The walls creep in to meet you. The door tightens in its frame. The windows, once large enough to let the outside in, shrink with every day that passes. They are no longer your view; you can’t see past their barrier. You should be out this week, far beyond that glass, celebrating with colour and light with the brightest of reds everywhere you turn. You should be squished-up travelling on an over-crowded train, rattling into countryside with pent-up, fractious children. You wouldn’t mind their angst; you’d know the end was in sight. You should be hurtling towards your hometown and the holidays.
Not this year.
You’d be forgiven for ignoring the festival, but you’ll do it for the children. So you mix paste for the wrappers, roll that dough as thin as the window glass used to be three weeks ago before it thickened, imperceptibly, while the walls slunk inwards. The elder child wants to help until he doesn’t. His itching fingers stretch a hole in that dumpling wrapper and you’ll need to start over. Spicy pork-with-chilli clambers into your nose and stings your eyes. You rub the tears and drag the boy screaming to the washroom to sponge sticky gloop from his fingers before they touch his sister’s hair. You remind him again that this is temporary, necessary, and will be over soon.
It isn’t.
As February limps into March, blurs into April rushing towards May, the air becomes clammy. The odour of clumsy re-made New Year dumplings has long given way to the freshly-woken, hair-plastering, sweet sweat of the smaller child mixing with the curtain-hanging, wall-climbing, bed-jumping energy of a boy who must play somewhere.

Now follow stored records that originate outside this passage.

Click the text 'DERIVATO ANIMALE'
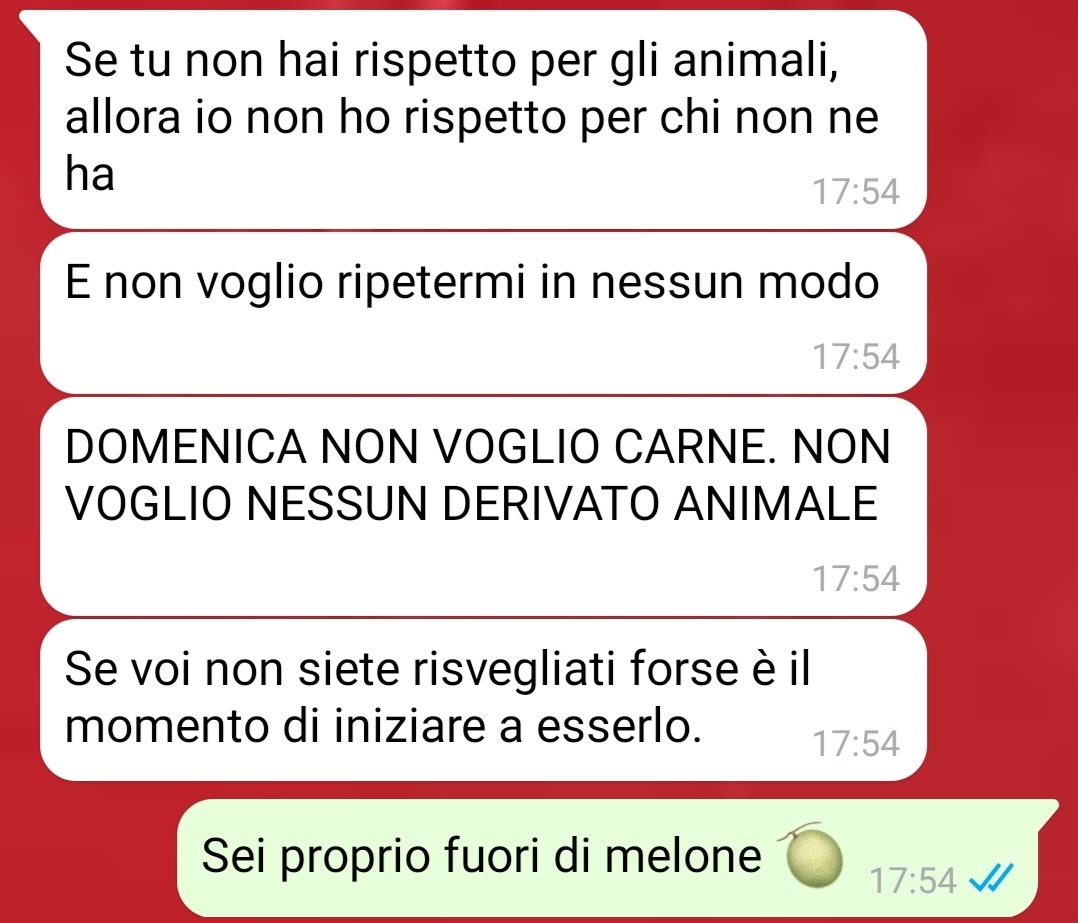This screenshot has height=923, width=1078. tap(659, 504)
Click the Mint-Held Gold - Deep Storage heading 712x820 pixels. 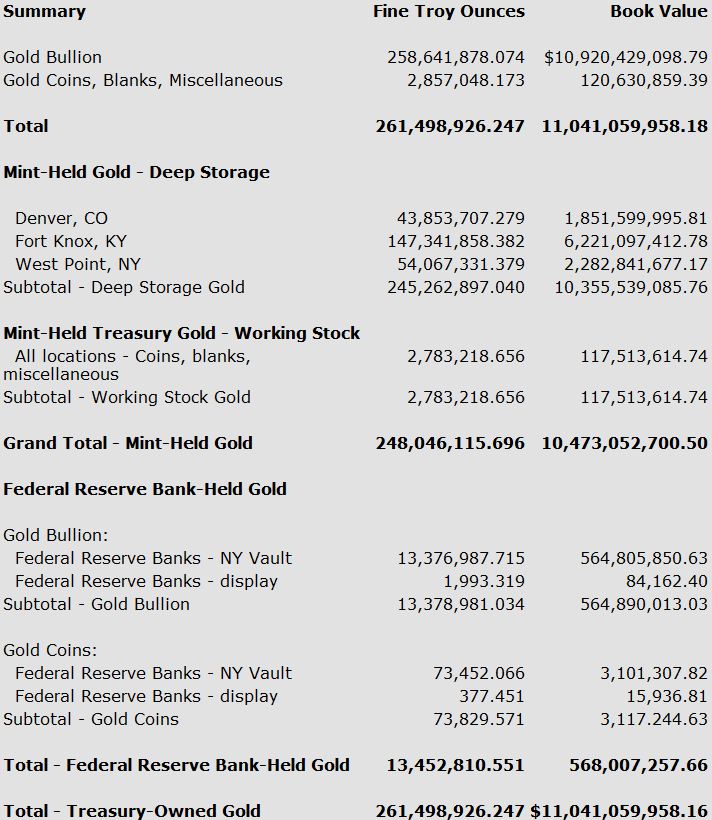click(x=137, y=172)
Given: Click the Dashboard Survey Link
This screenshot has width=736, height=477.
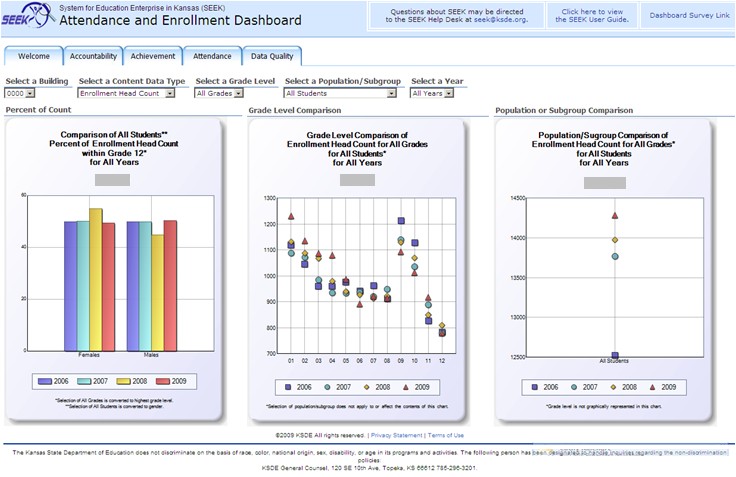Looking at the screenshot, I should (x=689, y=15).
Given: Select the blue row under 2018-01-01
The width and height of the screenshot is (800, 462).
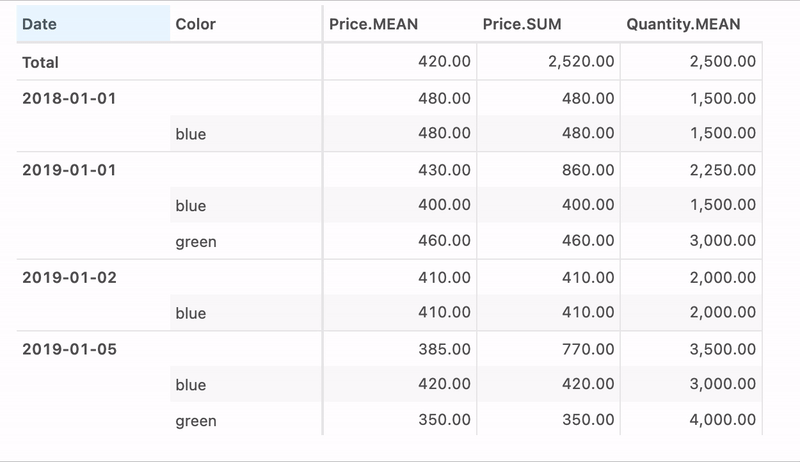Looking at the screenshot, I should click(190, 133).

Your children buzz like flies in a jar.
Through the thick, thick glass of the windows, you peer into other prisons. None are within reach. The ceiling of your apartment is lower than it used to be. Heavier. And lighter. A neighbour paces above you. Treading softly, so softly, he steps on your every remaining nerve. The miniscule, millimetres-wide stretch of almost-outside that you once thought was a balcony is too high for escape.
Or just high enough.
It doesn’t cling to anyone else’s balcony, so the only possibility it offers is down. Clear, clean air beckons you towards the ground. Thirteen floors down the dim sum cart-sized empty space is the exact size to fit your tumbling body. You’d probably prefer the exhaust-filled, fume-ridden smog of before blinding your fall. Behind you, the baby cries. You pick her up and hold her close, thinking of elsewhere.
The seventy-fourth day is the day you break free. Your children spill into the street like a tipped-up bag of sugar, sweet, sticky, and everywhere all at once. Then, for a moment, the boy stills. Turns his face to the sky, inhales the wonder of outside and your heart sings for him again.